▸ **The data**

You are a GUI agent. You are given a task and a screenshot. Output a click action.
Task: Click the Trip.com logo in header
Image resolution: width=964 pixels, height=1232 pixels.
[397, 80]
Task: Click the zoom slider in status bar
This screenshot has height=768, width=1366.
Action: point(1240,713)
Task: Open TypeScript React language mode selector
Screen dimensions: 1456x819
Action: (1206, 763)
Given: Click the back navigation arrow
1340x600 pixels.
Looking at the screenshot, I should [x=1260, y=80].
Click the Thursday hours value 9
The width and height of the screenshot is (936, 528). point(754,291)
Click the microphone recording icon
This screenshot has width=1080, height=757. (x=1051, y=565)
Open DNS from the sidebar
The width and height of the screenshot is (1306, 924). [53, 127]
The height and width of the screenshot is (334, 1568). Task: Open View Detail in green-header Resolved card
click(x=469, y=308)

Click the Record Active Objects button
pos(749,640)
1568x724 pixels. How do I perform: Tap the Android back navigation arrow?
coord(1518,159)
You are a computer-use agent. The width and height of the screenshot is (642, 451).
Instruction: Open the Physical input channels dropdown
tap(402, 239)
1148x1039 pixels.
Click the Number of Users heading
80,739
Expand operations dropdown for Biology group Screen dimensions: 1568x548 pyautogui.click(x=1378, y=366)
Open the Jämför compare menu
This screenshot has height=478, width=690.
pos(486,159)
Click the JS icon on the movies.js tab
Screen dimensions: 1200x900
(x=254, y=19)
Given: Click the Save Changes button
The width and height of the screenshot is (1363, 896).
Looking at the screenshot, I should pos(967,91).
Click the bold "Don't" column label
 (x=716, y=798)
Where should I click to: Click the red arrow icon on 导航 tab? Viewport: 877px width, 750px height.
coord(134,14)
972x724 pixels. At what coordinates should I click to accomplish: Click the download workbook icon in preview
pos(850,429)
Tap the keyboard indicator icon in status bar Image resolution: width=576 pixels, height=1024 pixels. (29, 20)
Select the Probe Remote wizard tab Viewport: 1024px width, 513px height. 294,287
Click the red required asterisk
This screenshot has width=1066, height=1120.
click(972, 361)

▸ **Directions**
Return all of the records above word for word, without changing anything.

▸ **Correct output**
You are a GUI agent. You are given a task and a screenshot. Output a click action.
Task: Click the Trip.com logo in header
Image resolution: width=964 pixels, height=1232 pixels.
[397, 80]
Task: Click the zoom slider in status bar
This screenshot has height=768, width=1366.
Action: point(1240,713)
Task: Open TypeScript React language mode selector
Screen dimensions: 1456x819
Action: (1206, 763)
Given: Click the back navigation arrow
1340x600 pixels.
Looking at the screenshot, I should [x=1260, y=80].
Click the Thursday hours value 9
The width and height of the screenshot is (936, 528). point(754,291)
Click the microphone recording icon
This screenshot has width=1080, height=757. (x=1051, y=565)
Open DNS from the sidebar
The width and height of the screenshot is (1306, 924). [53, 127]
The height and width of the screenshot is (334, 1568). Task: Open View Detail in green-header Resolved card
click(x=469, y=308)

Click the Record Active Objects button
pos(749,640)
1568x724 pixels. How do I perform: Tap the Android back navigation arrow?
coord(1518,159)
You are a computer-use agent. The width and height of the screenshot is (642, 451).
Instruction: Open the Physical input channels dropdown
tap(402, 239)
1148x1039 pixels.
Click the Number of Users heading
80,739
Expand operations dropdown for Biology group Screen dimensions: 1568x548 pyautogui.click(x=1378, y=366)
Open the Jämför compare menu
This screenshot has height=478, width=690.
pos(486,159)
Click the JS icon on the movies.js tab
Screen dimensions: 1200x900
(x=254, y=19)
Given: Click the Save Changes button
The width and height of the screenshot is (1363, 896).
Looking at the screenshot, I should pos(967,91).
Click the bold "Don't" column label
 (x=716, y=798)
Where should I click to: Click the red arrow icon on 导航 tab? Viewport: 877px width, 750px height.
coord(134,14)
972x724 pixels. At what coordinates should I click to accomplish: Click the download workbook icon in preview
pos(850,429)
Tap the keyboard indicator icon in status bar Image resolution: width=576 pixels, height=1024 pixels. (29, 20)
Select the Probe Remote wizard tab Viewport: 1024px width, 513px height. 294,287
Click the red required asterisk
This screenshot has width=1066, height=1120.
click(972, 361)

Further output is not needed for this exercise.